WHAT NEEDS TO BE DONE: Nothing in the records may be changed; retype them in full.

DATA EXTRACT:
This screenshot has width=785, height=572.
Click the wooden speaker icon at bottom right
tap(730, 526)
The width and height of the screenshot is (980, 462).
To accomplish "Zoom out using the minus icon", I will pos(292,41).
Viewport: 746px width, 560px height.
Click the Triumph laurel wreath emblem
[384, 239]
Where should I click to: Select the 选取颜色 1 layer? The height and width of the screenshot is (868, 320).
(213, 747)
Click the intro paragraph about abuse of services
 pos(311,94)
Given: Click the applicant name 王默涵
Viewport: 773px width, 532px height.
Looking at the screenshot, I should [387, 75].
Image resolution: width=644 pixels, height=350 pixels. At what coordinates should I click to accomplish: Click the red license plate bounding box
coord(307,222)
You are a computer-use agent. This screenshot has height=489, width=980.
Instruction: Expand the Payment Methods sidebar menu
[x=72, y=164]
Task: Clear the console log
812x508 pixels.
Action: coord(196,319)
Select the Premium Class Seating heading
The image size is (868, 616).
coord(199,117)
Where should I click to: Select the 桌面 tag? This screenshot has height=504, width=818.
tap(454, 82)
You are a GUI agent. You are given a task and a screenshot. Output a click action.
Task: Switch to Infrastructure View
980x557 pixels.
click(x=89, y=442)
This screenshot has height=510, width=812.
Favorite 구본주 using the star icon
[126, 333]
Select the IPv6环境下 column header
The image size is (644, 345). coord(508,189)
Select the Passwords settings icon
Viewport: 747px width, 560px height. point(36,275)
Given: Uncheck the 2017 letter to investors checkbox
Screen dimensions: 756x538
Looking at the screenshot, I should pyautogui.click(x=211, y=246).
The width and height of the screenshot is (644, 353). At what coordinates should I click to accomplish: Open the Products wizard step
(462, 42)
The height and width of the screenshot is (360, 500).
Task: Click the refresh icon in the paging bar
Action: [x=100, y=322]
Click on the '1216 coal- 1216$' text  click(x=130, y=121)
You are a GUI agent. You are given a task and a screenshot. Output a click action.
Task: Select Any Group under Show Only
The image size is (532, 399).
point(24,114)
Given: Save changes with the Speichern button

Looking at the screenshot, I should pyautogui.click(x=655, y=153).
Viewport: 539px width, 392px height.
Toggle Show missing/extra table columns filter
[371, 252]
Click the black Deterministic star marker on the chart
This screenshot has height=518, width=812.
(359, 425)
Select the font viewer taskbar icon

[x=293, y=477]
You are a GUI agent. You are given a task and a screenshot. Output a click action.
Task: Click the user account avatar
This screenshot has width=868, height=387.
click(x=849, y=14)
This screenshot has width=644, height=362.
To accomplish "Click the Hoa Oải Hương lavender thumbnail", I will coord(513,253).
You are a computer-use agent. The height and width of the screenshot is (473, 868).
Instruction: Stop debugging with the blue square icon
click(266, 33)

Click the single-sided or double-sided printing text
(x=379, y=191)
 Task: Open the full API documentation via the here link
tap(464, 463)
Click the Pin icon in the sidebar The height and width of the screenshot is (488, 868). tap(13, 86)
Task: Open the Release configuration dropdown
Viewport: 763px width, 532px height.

RESPONSE AREA:
This screenshot has width=785, height=572.
Click the wooden speaker icon at bottom right
tap(730, 526)
The width and height of the screenshot is (980, 462).
To accomplish "Zoom out using the minus icon", I will pos(292,41).
Viewport: 746px width, 560px height.
Click the Triumph laurel wreath emblem
[384, 239]
Where should I click to: Select the 选取颜色 1 layer? The height and width of the screenshot is (868, 320).
(213, 747)
Click the intro paragraph about abuse of services
 pos(311,94)
Given: Click the applicant name 王默涵
Viewport: 773px width, 532px height.
Looking at the screenshot, I should [387, 75].
Image resolution: width=644 pixels, height=350 pixels. At what coordinates should I click to accomplish: Click the red license plate bounding box
coord(307,222)
You are a computer-use agent. This screenshot has height=489, width=980.
Instruction: Expand the Payment Methods sidebar menu
[x=72, y=164]
Task: Clear the console log
812x508 pixels.
Action: coord(196,319)
Select the Premium Class Seating heading
The image size is (868, 616).
coord(199,117)
Where should I click to: Select the 桌面 tag? This screenshot has height=504, width=818.
tap(454, 82)
You are a GUI agent. You are given a task and a screenshot. Output a click action.
Task: Switch to Infrastructure View
980x557 pixels.
click(x=89, y=442)
This screenshot has height=510, width=812.
Favorite 구본주 using the star icon
[126, 333]
Select the IPv6环境下 column header
The image size is (644, 345). coord(508,189)
Select the Passwords settings icon
Viewport: 747px width, 560px height. point(36,275)
Given: Uncheck the 2017 letter to investors checkbox
Screen dimensions: 756x538
Looking at the screenshot, I should pyautogui.click(x=211, y=246).
The width and height of the screenshot is (644, 353). At what coordinates should I click to accomplish: Open the Products wizard step
(462, 42)
The height and width of the screenshot is (360, 500).
Task: Click the refresh icon in the paging bar
Action: [x=100, y=322]
Click on the '1216 coal- 1216$' text  click(x=130, y=121)
You are a GUI agent. You are given a task and a screenshot. Output a click action.
Task: Select Any Group under Show Only
The image size is (532, 399).
point(24,114)
Given: Save changes with the Speichern button

Looking at the screenshot, I should pyautogui.click(x=655, y=153).
Viewport: 539px width, 392px height.
Toggle Show missing/extra table columns filter
[371, 252]
Click the black Deterministic star marker on the chart
This screenshot has height=518, width=812.
(359, 425)
Select the font viewer taskbar icon

[x=293, y=477]
You are a GUI agent. You are given a task and a screenshot. Output a click action.
Task: Click the user account avatar
This screenshot has width=868, height=387.
click(x=849, y=14)
This screenshot has width=644, height=362.
To accomplish "Click the Hoa Oải Hương lavender thumbnail", I will coord(513,253).
You are a computer-use agent. The height and width of the screenshot is (473, 868).
Instruction: Stop debugging with the blue square icon
click(266, 33)

Click the single-sided or double-sided printing text
(x=379, y=191)
 Task: Open the full API documentation via the here link
tap(464, 463)
Click the Pin icon in the sidebar The height and width of the screenshot is (488, 868). tap(13, 86)
Task: Open the Release configuration dropdown
Viewport: 763px width, 532px height.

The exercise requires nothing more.